If you’ve ever bought or sold a house, your Realtor probably talked to you about home warranties. And if you’ve never had experience with a home warranty, it can be overwhelming & confusing. As a real estate Broker, I’m breaking down misconceptions about home warranties, what you should know before you purchase one, & how they can help you sell your home.
What To Know About Home Warranties
What Is A Home Warranty?
I frequently compare home warranties to health insurance. You pay a monthly fee (or can be paid annually) in case something goes wrong. If something does go wrong, then you pay a “copay” to cover the surprise expense. American Home Shield explains that a home warranty is “an annual service contract that covers the repair or replacement of important appliances and systems components that break down over time. “
What A Home Warranty Is Not
Home warranties are not home insurance. They will not cover the replacement of your home in case of a fire or flood. Home insurance will fix the damage caused by a flood or fire, but warranties will fix the item that is broken, but it does not repair/replace collateral damage items. For example, if your hot water tank leaks, your home warranty will cover replacing or repairing the hot water tank, but it won’t cover replacing the wood floors that were damaged from the leak.
There Isn’t Just One
In fact, there are numerous companies that offer home warranties. AHS, 2-10, & First American are some of the bigger named home warranty companies, but there are several more to choose from. Much like when shopping for health insurance, each company offers tiered plans with varying coverage. If you’re considering purchasing a warranty, it’s important to do extensive homework on each company to see which one fits your needs & budget.
Why Someone Might Need A Home Warranty
I personally keep one on each buy & hold property that I own. Since keeping them, I’ve had a stove die, pipes burst (twice!), a toilet malfunction, a clogged sink, a thermostat quit, a refrigerator leak, and a faucet malfunction. For each of those items, I paid a service fee (similar to a copay) of $100. That $100 was all I had to pay fix the problem- both parts & labor. For the stove alone, had I not had a home warranty, I would have paid over $3,000 just for the special-order stove (it was an odd size). They offer peace of mind to homeowners in case big (or little) items malfunction.
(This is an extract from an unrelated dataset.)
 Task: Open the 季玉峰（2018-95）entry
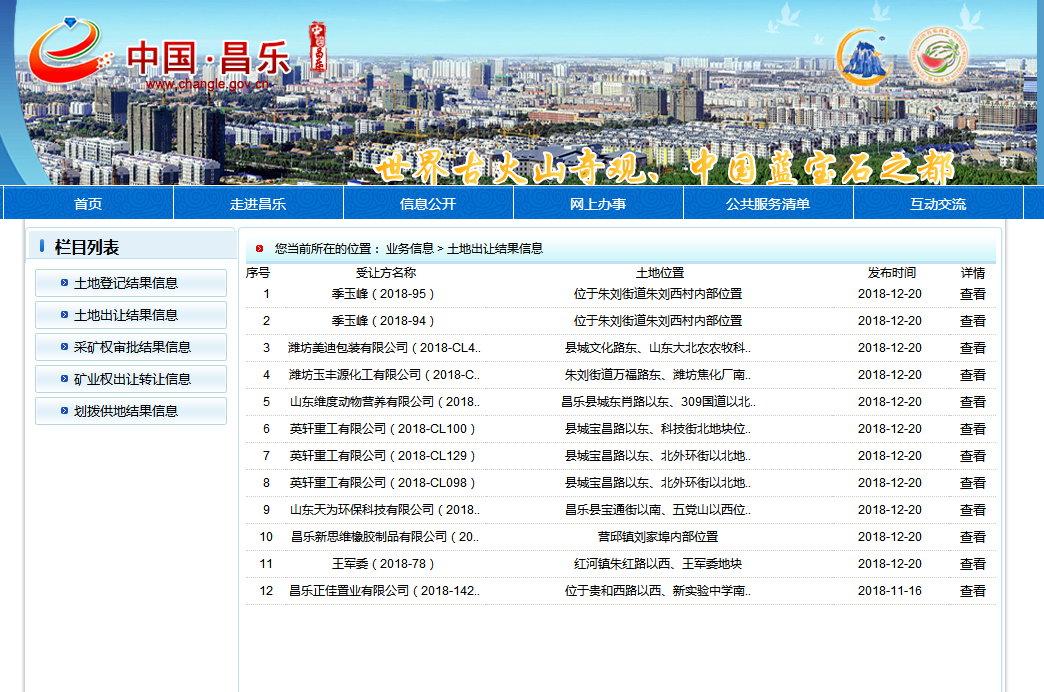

How Much Does A Home Warranty Cost?
Like health insurance, companies and plans vary. However, you can typically expect $600-$800/year. That fee is paid annually and if any service requests are filed, then the $100 “copay” is all that is paid out of pocket; however, some home warranty companies have ever cheaper copay amounts.
How A Home Warranty Can Help You Sell Your Home
If I have a client trying to sell an older home with older pipes, an aging hot water tank, or an HVAC unit living on borrowed time, I suggest that they provide one. Buyers are rightfully concerned with seeing older items, and they fear the expense of those items quitting not long after closing. By a seller providing a home warranty, they have the peace of mind that if those items quit, they’ll be covered. Home warranties are good for one year, so buyers typically would have one year’s coverage paid by the seller, but they can renew at their own expense. If a home is older, I strongly suggest providing one & including that in the marketing of the home.
Other Home Warranty Information
- Some companies, like 2-10, offer Realtors discounts on home warranties for their own properties.
- If you sell your home that has an active warranty & do not transfer it to the buyer, many will allow you to “cash out” of what value is left on the annual amount.
- Some companies require an HVAC pre-certification (which is an additional expense) to provide HVAC coverage. Be sure you check this before you purchase a plan!
- If you sell your home that has an warranty & wish to transfer the remaining time left on the annual plan to the buyers, you can typically do so at no charge.